=== TASK DETAILS ===
In the passage on ZIF connectors, what is the most important advantage of ZIF wire-to-board connectors?

=== PASSAGE ===
______

ZIF wire-to-board connectors are used for attaching wires to printed circuit boards inside electronic equipment. An example would be the cable between the LCD screen and motherboard in laptops. The wires, often formed into a ribbon cable, are pre-stripped and the bare ends are placed inside the connector. The two sliding parts of the connector are then pushed together, causing it to grip the wires. The most important advantage of this system is that it does not require a mating half to be fitted to the wire ends, therefore saving space and cost inside miniaturised equipment. See flexible flat cable.

==Hard disk drives==
ZIF tape connections are used for connecting Parallel ATA and Serial ATA disk drives (mostly drives in the 1.8-inch form factor). PATA hard drives with ZIF-style connectors were used primarily in the design of ultra-portable notebooks. They have since been phased out, as SATA has a relatively small-form-factor connector by default. M.2 (or mSATA in older machines) used where even smaller form factors are required.

Internally, nearly all hard drives use ZIF tape to connect their circuit board to their platter motor. ZIF tape connections were also heavily used in the design of the iPod range of portable media players, not just for the hard drive but also for other connections from the main circuit board. Three types of ZIF connectors are known to exist on 1.8 inch PATA drives. ZIF-24, ZIF-40, and ZIF-50 have 24, 40, and 50 pins respectively.

______

=== DATASET ENTRIES ===
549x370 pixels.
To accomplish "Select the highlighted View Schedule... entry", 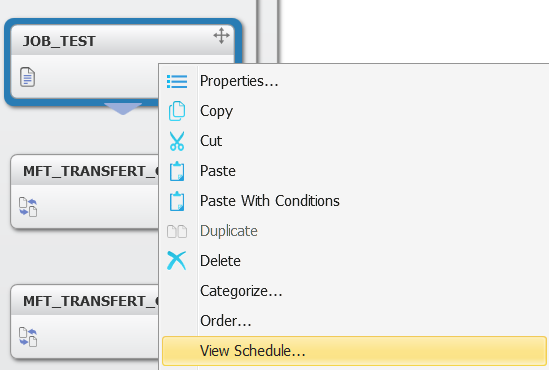I will [x=354, y=351].
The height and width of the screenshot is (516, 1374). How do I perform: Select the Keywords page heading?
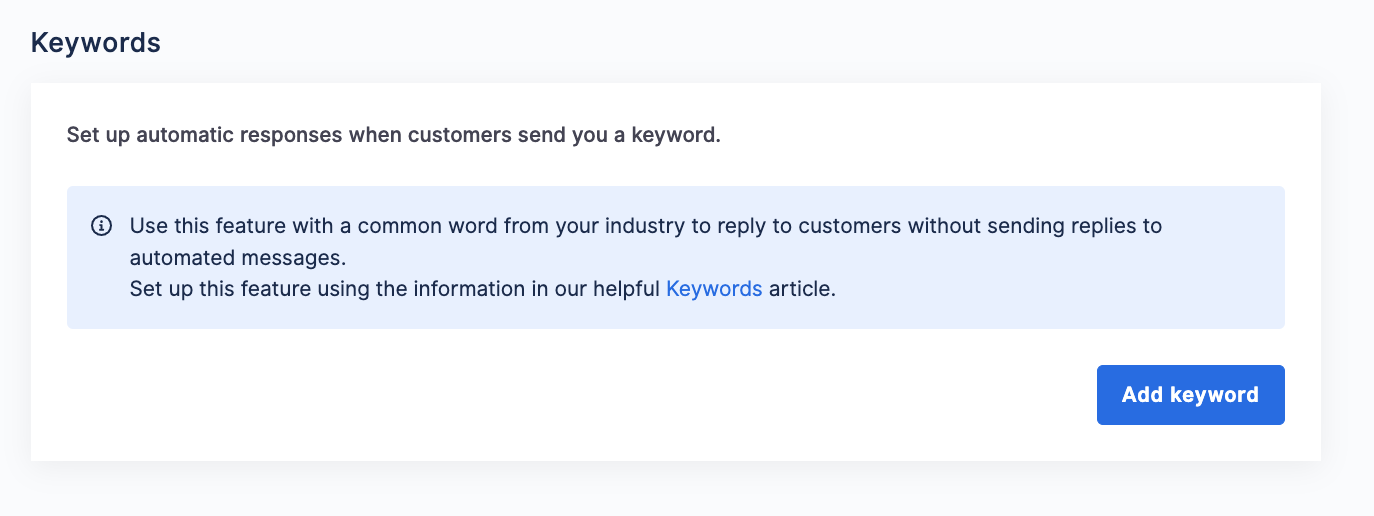point(96,43)
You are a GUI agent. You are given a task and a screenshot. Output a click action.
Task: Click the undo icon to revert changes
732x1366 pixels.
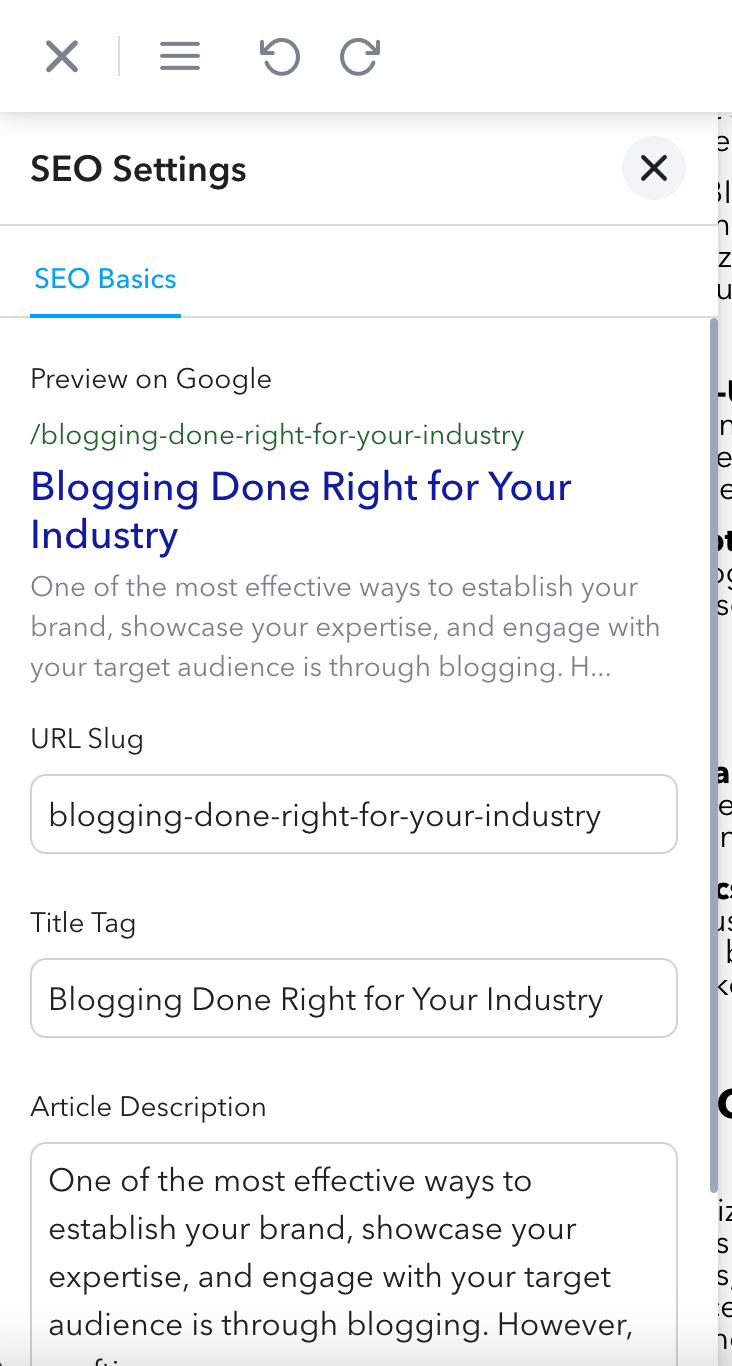[279, 57]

______

=== FINISHED EXERCISE ===
They don't require a mating half to be fitted to the wire ends, which saves space and cost inside miniaturized equipment.